Her mind flooded with the image of the Psych Department chair dressing her down before sliding the letter across his pompous desk, the letter that would explain that she’d been kicked out of the grad program, and that she might as well pack up her apartment and move back to Gump-ville, Indiana, to the welcoming jeers of everyone who’d ever warned that she was too big for her britches. But it was the thought that followed that made her shudder—the thought of what good old D.B. might propose to keep his silence.

He couldn’t have recognized me. When she started dancing again, she’d gone to great lengths to morph her appearance—heavy make-up, huge eighties hair, costuming—and to transform her persona from Miss Quiet-Studious. Considering she only worked at clubs at least a half-hour from campus (and avoided the elite establishments altogether), she was certain she’d never see anyone from the program. Her transformation was good insurance nonetheless.

As she latched onto the life-preserver thought that D.B. couldn’t have recognized her, the fear dissipated. But what was he doing here? Look, make a last round and call it a night. Stay in persona and treat him like any other customer.

She worked her way around the rectangular bar that surrounded the stage, her nerves increasing proportionally as the number of bills in the elastic of her G-string grew. The whole time, she felt D.B.’s eyes crawling over her body. She suppressed another shudder.

And then she was facing him. “I hope you enjoyed my show.” She tried to keep the right level of sultry in her voice.

“Oh, it was . . . eye-opening, despite how much I missed.” D.B.’s eyes bored into her as he dangled a ten.” Miss . . . ?”

And in those eyes was the damning truth—he recognized her.

FEEDBACK

There is definitely a disturbance happening for Megan. Nothing like an unexpected visitor to your place of employment to rattle you, especially when you are half-naked and plying your best moves on a stripper pole. It’s hard to imagine why a graduate student would be stripping. The money must be good or she must be desperate for funds.

To have a professor be the one to find her is a solid set up. I don’t know why Megan calls him Professor D.B. by his initials for the reader. Why not just say his name since she’s in her head? I had to reread to see if DB is the chair of the Psych department and assumed DB wasn’t the big kahuna. I liked that the author didn’t drift into back story and stay there until the face off when Megan sees in his eyes that he recognizes her, but there is enough back story and “slow the pace” explanations that divert the reader’s attention from Megan’s mortifying moment of being recognized by someone from her graduate program.

-*-*-

STATED PROBLEM>
Continue the feedback on Megan's club scene, picking up after its last sentence. The lines after this passage are not needed.

RAW DATA>
-*-*-

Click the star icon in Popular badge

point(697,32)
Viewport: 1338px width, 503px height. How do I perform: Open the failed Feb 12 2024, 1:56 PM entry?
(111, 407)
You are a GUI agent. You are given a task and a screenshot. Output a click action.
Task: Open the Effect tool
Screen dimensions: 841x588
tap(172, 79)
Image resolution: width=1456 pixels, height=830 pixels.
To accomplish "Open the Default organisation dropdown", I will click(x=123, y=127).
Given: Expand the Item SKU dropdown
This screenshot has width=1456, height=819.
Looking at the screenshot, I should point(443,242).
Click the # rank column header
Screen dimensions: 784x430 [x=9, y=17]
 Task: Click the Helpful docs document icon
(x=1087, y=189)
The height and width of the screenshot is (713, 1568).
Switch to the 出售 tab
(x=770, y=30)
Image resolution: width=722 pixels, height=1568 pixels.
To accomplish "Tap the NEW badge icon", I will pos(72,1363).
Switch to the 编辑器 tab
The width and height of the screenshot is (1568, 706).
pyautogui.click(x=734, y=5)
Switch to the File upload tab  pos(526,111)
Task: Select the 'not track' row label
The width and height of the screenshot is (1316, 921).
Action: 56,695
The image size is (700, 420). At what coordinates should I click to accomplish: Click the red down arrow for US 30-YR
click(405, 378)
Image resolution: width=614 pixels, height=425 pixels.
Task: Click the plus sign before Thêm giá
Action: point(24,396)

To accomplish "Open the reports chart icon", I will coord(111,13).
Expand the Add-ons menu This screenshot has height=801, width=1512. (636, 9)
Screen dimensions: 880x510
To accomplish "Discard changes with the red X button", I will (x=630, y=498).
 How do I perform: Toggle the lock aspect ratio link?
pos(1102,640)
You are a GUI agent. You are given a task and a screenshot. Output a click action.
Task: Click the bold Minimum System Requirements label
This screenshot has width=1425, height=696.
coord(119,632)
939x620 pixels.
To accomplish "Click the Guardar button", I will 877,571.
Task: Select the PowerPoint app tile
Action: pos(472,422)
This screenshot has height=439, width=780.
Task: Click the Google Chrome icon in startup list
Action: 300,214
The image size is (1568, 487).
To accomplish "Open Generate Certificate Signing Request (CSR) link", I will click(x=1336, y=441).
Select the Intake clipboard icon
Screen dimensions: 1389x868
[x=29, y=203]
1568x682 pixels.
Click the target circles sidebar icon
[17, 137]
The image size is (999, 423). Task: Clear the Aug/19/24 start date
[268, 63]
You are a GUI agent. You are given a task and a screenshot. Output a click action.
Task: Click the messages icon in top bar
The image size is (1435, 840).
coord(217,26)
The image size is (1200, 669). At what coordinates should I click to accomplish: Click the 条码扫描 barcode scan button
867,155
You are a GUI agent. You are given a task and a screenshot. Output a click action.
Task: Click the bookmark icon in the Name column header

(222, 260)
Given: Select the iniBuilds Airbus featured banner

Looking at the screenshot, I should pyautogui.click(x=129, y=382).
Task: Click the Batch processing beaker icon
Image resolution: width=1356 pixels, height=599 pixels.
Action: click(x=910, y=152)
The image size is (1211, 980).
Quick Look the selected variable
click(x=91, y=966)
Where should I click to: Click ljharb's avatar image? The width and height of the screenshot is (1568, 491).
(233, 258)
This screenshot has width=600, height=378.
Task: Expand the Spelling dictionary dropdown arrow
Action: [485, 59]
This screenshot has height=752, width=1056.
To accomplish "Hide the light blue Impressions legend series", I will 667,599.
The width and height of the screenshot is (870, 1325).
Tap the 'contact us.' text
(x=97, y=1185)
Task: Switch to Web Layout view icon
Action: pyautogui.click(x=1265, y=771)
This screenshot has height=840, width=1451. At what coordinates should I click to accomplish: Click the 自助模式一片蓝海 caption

-*-*-

FINAL ANSWER>
This is definitely a page turner, but I would like to offer a few tidbits for the author to consider, to add layers to this intro. The writing is a little sparse and more can be woven into this intro to give a feel for how much Megan has at stake.

GENRE – If I only had this intro as a peek at the genre, I would’ve thought it to be a Harlequin Romance. There’s a hint of humor to Megan as a feisty heroine working her way through her graduate program. Is DB a soon-to-be love interest or a dastardly villain will to blackmail her into his sexual demands? What conflict would they have to sustain a whole novel? From this set up, I don’t know.

From the set up the anonymous author sent with the submission, we see that this is a murder mystery set in the 1990s and it’s about moral corruption and abuse of power in the academic world, but that’s not the feel of this intro. If Megan will be blackmailed by DB to keep her secret in exchange for sexual favors that will grow into a murder, then I would suggest the author layer in more mystery and the threat of coercion to this piece. The reader needs to see Megan’s fear and vulnerability at getting caught and her willingness to do anything to keep her secret. Beyond this short intro, the reader would need to feel her shame if her mother found out, or how her career plans would be dashed.

Words like “Gump-ville Indiana” and “too big for her britches” and “eighties hair” are meant for cliched humor. If this is not the intention with the rest of the story line, then why begin the book with implied humor?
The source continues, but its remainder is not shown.